D'après Jefferies, l'Italie représenterait même le premier marché de la société sur la seule activité de titre-repas devant le Brésil et la France.

Un chemin de croix boursier

Le parcours boursier d'Edenred s'est récemment apparenté à un véritable chemin de croix.

Le groupe était entré en 2023 sur le CAC 40 avant d'en être expulsé fin 2025 par Eiffage. Entre temps, sa capitalisation boursière a fondu, passant de 15,5 milliards d'euros à ses plus hauts historiques de l'été 2023 à 3,7 milliards d'euros actuellement. L'action a plongé de 74% en un peu moins de trois ans.

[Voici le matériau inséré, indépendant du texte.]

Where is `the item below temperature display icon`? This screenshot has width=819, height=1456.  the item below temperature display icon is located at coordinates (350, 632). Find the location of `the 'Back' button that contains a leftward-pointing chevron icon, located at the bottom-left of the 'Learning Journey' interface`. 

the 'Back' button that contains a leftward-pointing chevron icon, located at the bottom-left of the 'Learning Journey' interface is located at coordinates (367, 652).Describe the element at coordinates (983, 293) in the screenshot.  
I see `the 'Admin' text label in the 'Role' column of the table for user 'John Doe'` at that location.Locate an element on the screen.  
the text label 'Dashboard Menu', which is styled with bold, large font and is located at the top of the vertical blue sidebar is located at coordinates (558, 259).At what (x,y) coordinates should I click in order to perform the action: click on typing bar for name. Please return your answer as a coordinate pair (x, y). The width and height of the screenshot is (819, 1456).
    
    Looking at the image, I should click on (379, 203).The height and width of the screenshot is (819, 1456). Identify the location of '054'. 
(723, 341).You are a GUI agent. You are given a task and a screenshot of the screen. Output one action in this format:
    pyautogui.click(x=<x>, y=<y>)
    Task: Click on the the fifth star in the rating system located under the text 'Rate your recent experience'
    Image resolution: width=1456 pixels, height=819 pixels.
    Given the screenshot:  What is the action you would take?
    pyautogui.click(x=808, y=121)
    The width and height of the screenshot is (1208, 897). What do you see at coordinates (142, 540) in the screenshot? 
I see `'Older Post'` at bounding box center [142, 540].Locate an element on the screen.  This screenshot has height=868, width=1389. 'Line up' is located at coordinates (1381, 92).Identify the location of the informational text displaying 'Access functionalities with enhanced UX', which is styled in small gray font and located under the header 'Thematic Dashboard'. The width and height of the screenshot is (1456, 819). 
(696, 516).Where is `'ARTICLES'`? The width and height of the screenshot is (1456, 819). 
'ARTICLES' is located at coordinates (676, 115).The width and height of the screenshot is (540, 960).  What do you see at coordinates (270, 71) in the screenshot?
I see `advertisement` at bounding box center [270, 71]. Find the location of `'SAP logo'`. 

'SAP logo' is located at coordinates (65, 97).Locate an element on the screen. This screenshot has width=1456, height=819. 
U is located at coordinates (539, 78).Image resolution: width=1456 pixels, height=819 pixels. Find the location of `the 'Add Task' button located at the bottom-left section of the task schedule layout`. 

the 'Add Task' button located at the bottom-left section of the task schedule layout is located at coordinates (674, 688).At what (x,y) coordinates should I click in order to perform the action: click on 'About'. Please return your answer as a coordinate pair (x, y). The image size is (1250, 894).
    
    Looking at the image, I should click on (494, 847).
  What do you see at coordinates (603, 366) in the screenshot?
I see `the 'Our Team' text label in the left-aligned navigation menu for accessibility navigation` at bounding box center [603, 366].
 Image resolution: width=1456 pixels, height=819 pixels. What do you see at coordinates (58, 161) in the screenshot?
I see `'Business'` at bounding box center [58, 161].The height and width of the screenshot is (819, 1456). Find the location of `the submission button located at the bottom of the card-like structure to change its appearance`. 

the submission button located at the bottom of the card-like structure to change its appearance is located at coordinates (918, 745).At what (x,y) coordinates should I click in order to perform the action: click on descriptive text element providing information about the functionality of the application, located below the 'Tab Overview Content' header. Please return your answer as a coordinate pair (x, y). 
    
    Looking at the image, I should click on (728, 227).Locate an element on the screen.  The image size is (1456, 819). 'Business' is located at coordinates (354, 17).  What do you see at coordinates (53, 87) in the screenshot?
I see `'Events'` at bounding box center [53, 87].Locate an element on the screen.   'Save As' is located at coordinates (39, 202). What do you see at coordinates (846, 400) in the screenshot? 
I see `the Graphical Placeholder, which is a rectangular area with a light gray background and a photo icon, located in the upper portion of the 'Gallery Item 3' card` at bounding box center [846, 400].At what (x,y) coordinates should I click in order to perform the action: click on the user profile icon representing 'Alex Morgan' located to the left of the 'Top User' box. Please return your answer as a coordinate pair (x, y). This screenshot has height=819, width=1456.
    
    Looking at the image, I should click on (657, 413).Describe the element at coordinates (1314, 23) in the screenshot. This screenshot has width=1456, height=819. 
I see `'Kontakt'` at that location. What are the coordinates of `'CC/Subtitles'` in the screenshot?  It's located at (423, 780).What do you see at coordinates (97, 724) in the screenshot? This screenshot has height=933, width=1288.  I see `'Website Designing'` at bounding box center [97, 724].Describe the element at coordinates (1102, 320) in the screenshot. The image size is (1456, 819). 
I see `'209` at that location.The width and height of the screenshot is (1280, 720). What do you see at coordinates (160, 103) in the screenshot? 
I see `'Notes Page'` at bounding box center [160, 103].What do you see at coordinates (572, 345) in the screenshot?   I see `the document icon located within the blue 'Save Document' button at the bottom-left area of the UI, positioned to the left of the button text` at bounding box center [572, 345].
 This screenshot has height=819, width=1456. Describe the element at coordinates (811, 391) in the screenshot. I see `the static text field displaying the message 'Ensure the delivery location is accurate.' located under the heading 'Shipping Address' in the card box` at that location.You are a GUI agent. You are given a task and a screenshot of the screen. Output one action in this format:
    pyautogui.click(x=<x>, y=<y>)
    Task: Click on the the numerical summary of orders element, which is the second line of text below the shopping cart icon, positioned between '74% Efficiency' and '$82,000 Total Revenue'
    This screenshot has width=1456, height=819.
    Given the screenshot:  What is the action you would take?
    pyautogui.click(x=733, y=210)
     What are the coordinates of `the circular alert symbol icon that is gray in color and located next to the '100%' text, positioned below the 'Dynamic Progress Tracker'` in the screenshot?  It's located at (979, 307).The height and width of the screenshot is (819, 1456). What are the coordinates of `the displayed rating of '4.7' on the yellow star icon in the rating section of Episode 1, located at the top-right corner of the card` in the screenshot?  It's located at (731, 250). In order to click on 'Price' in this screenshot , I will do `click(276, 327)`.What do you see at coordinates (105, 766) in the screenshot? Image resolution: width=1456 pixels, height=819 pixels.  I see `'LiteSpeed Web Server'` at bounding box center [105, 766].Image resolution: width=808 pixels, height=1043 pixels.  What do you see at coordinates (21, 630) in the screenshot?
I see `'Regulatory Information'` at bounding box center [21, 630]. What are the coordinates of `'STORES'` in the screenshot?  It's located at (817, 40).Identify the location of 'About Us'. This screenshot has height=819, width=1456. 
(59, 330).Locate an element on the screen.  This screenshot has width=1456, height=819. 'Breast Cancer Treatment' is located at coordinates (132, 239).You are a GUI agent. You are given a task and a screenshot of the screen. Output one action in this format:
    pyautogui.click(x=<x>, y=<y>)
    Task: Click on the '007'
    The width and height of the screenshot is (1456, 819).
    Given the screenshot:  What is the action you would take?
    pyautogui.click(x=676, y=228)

La société a surtout été plombée par les impairs sur la régulation. Outre l'Italie, au Brésil, premier marché d'Edenred, le président Luiz Inacio Lula da Silva a signé en novembre un décret modifiant le "PAT", le programme d'alimentation des travailleurs, qui régit les règles des titres-alimentaires et titres-restaurant au Brésil. Ce qui avait alors fait plonger l'action Edenred.

Ce texte de loi inclut divers éléments (très) défavorables tels qu'un plafonnement des commissions payées par les restaurateurs et marchands à opérateurs de titres-restaurant, un raccourcissement du délai de remboursement maximal ou la mise en œuvre de l'interopérabilité.

Concrètement, ce dernier dispositif doit favoriser la concurrence en permettant à de plus petits opérateurs d'avoir accès aux réseaux des opérateurs historiques.

Edenred a attaqué en justice cette disposition. La société attend le jugement sur le fond qui est attendu fin 2026 ou début 2027.

En France, des risques sur la fiscalité des titres-restaurant ont également pesé sur le titre. Le projet de loi de finances pour 2026 prévoyait initialement une contribution patronale de 8% sur les avantages aux salariés (titres repas, titres cadeaux, etc…). La mesure n'a toutefois pas été retenue dans le texte final, l'ensemble des groupes politiques à l'Assemblée ayant manifesté leur opposition.